I don't know about you, but I haven't breathlessly been awaiting another Bridget Jones movie, although I have missed Renee Zellweger's presence on the big screen. Zellweger hasn't appeared in a movie in six years.
I suppose it was inevitable that Zellweger would return to movie action by reprising her role as a British woman who first stole hearts in 2001's Bridget Jones's Diary (good) and followed with 2004's Bridget Jones, The Edge of Reason (not so wonderful).
These days, Bridget works as a TV news producer. Even with an established career, she's still wondering whether her life ever totally will jell. On the night of her 43rd birthday, she ponders the question in her apartment -- alone and in PJs.
The movie quickly introduces the men in Bridget's life: two of them.
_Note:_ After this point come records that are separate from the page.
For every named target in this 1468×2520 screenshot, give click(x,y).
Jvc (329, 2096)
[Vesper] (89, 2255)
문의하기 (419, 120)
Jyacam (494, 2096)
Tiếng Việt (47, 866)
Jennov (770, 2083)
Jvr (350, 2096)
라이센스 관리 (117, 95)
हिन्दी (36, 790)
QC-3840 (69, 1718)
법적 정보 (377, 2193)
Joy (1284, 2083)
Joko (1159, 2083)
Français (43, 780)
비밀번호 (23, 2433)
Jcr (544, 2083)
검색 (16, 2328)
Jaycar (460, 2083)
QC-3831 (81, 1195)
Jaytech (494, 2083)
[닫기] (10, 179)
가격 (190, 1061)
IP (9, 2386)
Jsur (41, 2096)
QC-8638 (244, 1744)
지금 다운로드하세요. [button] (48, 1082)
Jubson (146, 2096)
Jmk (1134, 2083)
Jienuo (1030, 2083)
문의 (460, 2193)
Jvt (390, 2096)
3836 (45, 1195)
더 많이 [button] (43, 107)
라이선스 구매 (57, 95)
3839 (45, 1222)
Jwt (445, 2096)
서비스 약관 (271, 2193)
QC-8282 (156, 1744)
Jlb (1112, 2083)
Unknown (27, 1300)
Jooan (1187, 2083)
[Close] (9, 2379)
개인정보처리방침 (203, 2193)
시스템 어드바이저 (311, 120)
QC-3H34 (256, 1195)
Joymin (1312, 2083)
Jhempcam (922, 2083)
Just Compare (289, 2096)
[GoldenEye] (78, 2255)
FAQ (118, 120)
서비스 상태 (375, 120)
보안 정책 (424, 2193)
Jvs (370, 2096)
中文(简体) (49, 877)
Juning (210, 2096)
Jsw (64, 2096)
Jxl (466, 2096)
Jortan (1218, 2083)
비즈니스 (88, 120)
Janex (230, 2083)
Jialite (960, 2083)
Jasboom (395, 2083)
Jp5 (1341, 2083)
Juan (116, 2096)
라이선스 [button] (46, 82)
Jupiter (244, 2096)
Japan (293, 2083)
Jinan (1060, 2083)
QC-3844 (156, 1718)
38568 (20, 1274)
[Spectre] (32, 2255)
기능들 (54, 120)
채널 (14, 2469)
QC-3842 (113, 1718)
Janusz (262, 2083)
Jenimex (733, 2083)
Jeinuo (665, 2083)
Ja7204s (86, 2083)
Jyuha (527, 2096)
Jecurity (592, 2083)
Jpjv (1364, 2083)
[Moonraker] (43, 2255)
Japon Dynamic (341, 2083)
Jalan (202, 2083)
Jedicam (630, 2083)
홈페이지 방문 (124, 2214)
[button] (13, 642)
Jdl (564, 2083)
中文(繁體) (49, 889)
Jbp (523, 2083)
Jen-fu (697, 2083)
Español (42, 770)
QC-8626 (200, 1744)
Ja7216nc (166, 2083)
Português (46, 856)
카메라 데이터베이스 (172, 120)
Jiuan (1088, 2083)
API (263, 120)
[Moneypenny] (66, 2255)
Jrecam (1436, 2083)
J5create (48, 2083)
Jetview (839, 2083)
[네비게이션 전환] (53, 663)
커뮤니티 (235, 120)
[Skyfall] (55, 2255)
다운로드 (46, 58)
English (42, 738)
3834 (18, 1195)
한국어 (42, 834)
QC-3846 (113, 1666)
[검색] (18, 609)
As a reluctant attendee at a music festival, Bridget meets Jack (Patrick Dempsey), a billionaire who has made his fortune in the computer-dating business. For Jack, romance can be reducible to algorithms.
Bridget also reacquaints herself with the charmingly diffident Mark Darcy (Colin Firth), one of her flames from the first two movies.
Bridget sleeps with both men, becomes pregnant and then agonizes about which of her lovers might be the father of the expected child.
Director Sharon Maguire, who also directed the first movie, isn't working in subtle mode. Laughs are derived from bits such as the one in which Bridget falls face forward into the mud that has turned the outdoor musical festival into a swamp.
Lots of ink has been spilled about Zellweger's appearance. I won't spill any more, but this edition of Bridget Jones finds everyone looking a bit long in the tooth for a supposedly rollicking rom-com.
Perhaps because he was busy acting his age in Florence Foster Jenkins, Hugh Grant is absent from this edition -- although the screenplay finds ways in which to refer to his character.
Emma Thompson, Gemma Jones and Jim Broadbent turn up in generally negligible roles.
Some of the comedy involving Bridget's job is border-line smart. She feeds questions to an on-air personality played by Sarah Solemani, a woman who takes a far more pragmatic approach to romance than Bridget.
And, yes, the movie finds ways to add a culminating spasm of physical comedy, the unavoidable scene in which Bridget's water breaks. She's hurried to the hospital in the company of both men in her life: They struggle to carry her crumpling body through the hospital's revolving door.
I probably should report that a largely female preview audience found the movie a good deal funnier than I did, but I also must confess to a deep lack of concern about whether Bridget Jones's Baby bombs or booms, except to fret that a whopping success just might breed more such strained efforts.